Three new financings were completed during the year. A £400 million 6% 10-year bond was issued in April 2007. The proceeds were used to part repay the £450 million 2% convertible bond which matured in April. In November 2007 a €500 million 5.25% eight-year bond was issued and a £200 million 6.375% 13-year bond was issued at the same time.
A $450 million bridging facility was put in place in June 2007 in connection with the acquisition of 24/7 RealMedia, Inc. and terminated in December 2007.
The Company has been actively lengthening the profile of its debt maturities as can be seen from the analysis of the debt maturity in the How we're doing - Financial performance charts section.
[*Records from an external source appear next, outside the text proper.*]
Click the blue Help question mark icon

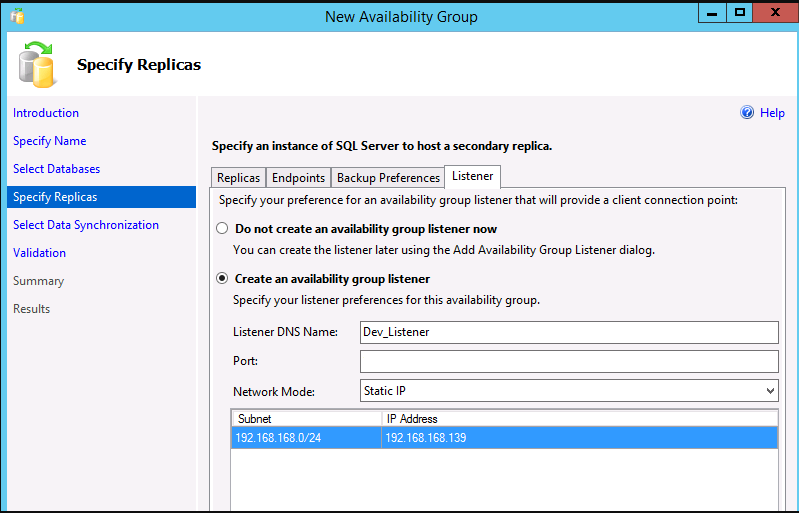747,113

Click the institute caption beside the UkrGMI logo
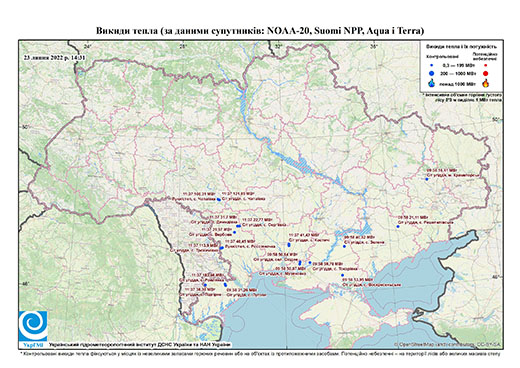click(x=140, y=344)
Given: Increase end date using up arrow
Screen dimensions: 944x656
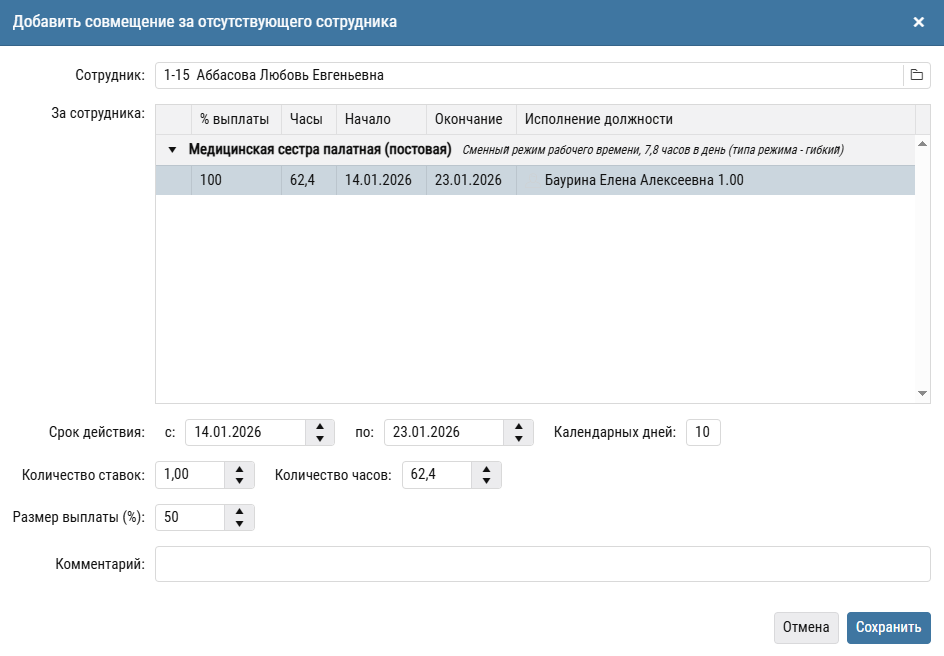Looking at the screenshot, I should 518,426.
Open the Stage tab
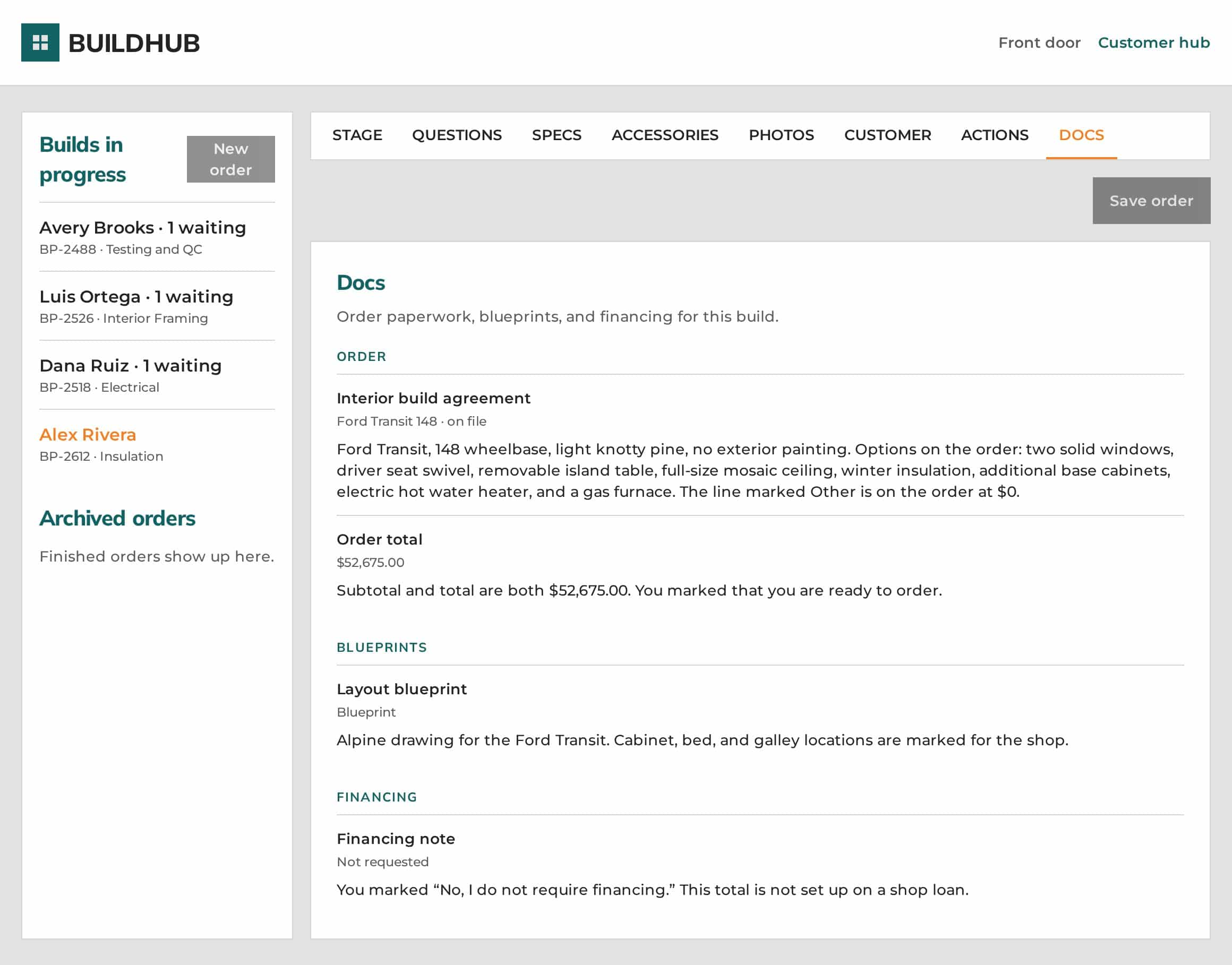Image resolution: width=1232 pixels, height=965 pixels. click(x=357, y=135)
This shows that during 2008 the €650 million 6% bond and the US$100 million 6.875% bond are due to mature, with the next significant maturity being in 2013. The fall out from the subprime crisis has resulted in difficulties from the credit markets generally, however WPP is taking steps to ensure it is in a position to meet these maturities.
The Group manages liquidity risk by ensuring continuity and flexibility of funding even in difficult market conditions. Undrawn committed borrowing facilities are maintained in excess of peak net-borrowing levels and debt maturities are closely monitored.
Targets for average net debt are set on an annual basis and, to assist in meeting this, working capital targets are set for all the Group's major operations.
The Group's significant international operations give rise to an exposure to changes in foreign exchange rates. The Group seeks to mitigate the effect of these structural currency exposures by borrowing in the same currencies as the operating (or 'functional') currencies of its main operating units. The majority of the Group's debt is therefore denominated in US dollars and euros, as these are the predominant currencies of revenues.
The Group's operations conduct the majority of their activities in their own local currency and consequently the Group has no significant transactional foreign exchange exposures. Any significant cross-border trading exposures are hedged by the use of forward foreign-exchange contracts. There were no such material contracts in place at 31 December 2007. No speculative foreign exchange trading is undertaken.